Required tasks:
a – Write out the stretch of the 6MWT suggestions from "There should be no holding" through "an endpoint (39).".
b – How would you render this sentence from the 6MWT suggestions in Spanish: "A child should never be out of the sight of the tester."
c – Answer these questions from the 6MWT suggestions:
(i) For older children, what track distance could match the one used for adults?
(ii) What three kinds of footwear should children not walk in?
(iii) Which appendix presents a suggested 6MWT worksheet?

Selected passage:
########

Suggestions for Consideration

Time has come to have a pediatric guideline for the 6MWT. This guideline could easily reflect similar recommendations from the ATS adult guideline for 6MWT with age-appropriate differences. From our experience and from the experiences of others found in the literature search, we would like to offer some suggestions and considerations that can be included a pediatric guideline as the following:

1.

Testing should be done in a single, straight hallway.

2.

A child should never be out of the sight of the tester.

3.

Testing should be done in a quiet hallway, preferably with no other pedestrian traffic.

4.

The testing track should have a measured distance. For older children, this could be the same distance as in adults (30 m/100 feet). For younger children, this distance may appear to be too far from the tester and/or parent, leading to anxiety, and the pediatric guideline could recommend age-appropriate changes to the distance walked (such as 10/15/20 m) (12, 24). One can use a smaller track length as long as it is the same length for every child and age in the center.

5.

Comfortable shoes are recommended; children should not walk in stocking feet, heavy boots, or awkward footwear.

6.

Walking should be done in a straight line, not allowing the child to alter the course. If need be, chairs or other safe barriers should be set up to prevent the child from weaving excessively.

7.

There should be no holding of the child’s hand (17, 31). Occasionally, if assistance is needed (due to a physical or mental challenge), children should use their usual walking aids during the test (cane, walker, etc.) (7) and it should be documented what was used. They should also be allowed to use their supplemental oxygen with documentation. However, as was done in our study to limit variability, generally such children should be excluded from enrollment in a clinical study that is using 6MWD as an endpoint (39).

8.

There should be no parental/caregiver’s cheering or enthusiastic encouragement. A steady, consistent voice could be allowed for encouragement and giving information on the child’s progress but would preferably be from the tester with standard phrases recommended in Table II.

If a study intends to include results of 6MWTs in a real world setting from multiple clinical centers, the sponsor of the study should be aware of how the test is performed at each center. Then, as much as possible, the sponsor should try to standardize any significant variabilities. A suggested sample questionnaire is presented in Appendix 1.

During our study, we also became aware of the fact that not all centers collect the same information during the 6MWT. Some centers collect heart rate and oxygen saturation every minute; some centers only collect the information at the start and at the completion of the study. Some centers collect a Modified Borg Rating of Perceived Exertion (RPE) Dyspnea Scale (40), while other centers do not. A suggested Borg Dyspnea Scale worksheet is presented in Appendix 2. If a study intends to include results of 6MWTs from multiple clinical centers, it is recommended that there is uniform data collection. A suggested 6MWT worksheet is presented in Appendix 3.

########

[Pixel coordinate grounding data]
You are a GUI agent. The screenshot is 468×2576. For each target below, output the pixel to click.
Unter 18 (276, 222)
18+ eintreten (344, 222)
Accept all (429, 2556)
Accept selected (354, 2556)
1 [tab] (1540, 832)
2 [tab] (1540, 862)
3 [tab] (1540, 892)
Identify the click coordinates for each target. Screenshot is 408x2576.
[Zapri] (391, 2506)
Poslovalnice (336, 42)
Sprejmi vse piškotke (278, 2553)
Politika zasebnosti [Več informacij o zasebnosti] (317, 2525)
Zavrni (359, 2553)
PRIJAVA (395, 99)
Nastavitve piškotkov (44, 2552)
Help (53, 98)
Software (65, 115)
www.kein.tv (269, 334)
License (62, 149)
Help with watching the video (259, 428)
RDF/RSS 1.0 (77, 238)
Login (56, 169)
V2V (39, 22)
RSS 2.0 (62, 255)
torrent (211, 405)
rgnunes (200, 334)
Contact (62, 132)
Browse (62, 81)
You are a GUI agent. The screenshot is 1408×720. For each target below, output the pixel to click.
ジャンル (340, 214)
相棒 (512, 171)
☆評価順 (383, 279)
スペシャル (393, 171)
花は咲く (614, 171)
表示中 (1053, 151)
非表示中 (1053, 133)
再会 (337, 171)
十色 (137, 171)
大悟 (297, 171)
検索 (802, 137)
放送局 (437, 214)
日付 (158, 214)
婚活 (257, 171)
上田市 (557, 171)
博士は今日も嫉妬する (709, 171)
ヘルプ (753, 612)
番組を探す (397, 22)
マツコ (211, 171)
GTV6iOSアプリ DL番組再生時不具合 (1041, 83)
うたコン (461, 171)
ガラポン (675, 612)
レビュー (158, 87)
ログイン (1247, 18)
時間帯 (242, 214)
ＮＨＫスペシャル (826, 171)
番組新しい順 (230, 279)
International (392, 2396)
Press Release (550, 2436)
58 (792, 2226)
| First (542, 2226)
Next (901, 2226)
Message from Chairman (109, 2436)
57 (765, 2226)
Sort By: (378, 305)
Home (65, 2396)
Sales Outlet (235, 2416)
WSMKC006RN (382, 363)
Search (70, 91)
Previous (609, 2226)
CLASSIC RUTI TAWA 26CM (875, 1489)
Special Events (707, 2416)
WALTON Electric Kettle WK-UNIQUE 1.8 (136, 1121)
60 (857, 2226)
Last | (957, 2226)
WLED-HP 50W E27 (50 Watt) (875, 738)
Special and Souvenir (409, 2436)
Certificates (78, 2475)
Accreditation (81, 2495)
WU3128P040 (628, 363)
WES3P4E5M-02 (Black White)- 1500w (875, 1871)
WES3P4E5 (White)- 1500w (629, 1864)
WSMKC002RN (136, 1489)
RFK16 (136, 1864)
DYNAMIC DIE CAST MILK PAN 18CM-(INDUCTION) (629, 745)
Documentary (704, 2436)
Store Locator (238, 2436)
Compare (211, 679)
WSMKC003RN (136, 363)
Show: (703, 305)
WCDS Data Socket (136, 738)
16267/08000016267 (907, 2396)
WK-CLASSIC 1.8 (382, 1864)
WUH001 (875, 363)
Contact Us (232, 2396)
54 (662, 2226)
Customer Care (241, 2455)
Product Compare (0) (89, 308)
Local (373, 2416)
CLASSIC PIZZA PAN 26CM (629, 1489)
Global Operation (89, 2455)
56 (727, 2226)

########

Solutions to the tasks:
a –
There should be no holding of the child’s hand (17, 31). Occasionally, if assistance is needed (due to a physical or mental challenge), children should use their usual walking aids during the test (cane, walker, etc.) (7) and it should be documented what was used. They should also be allowed to use their supplemental oxygen with documentation. However, as was done in our study to limit variability, generally such children should be excluded from enrollment in a clinical study that is using 6MWD as an endpoint (39).

b – Un niño nunca debe estar fuera de la vista del evaluador.

c –
(i) 30 m/100 feet
(ii) Stocking feet, heavy boots, or awkward footwear
(iii) Appendix 3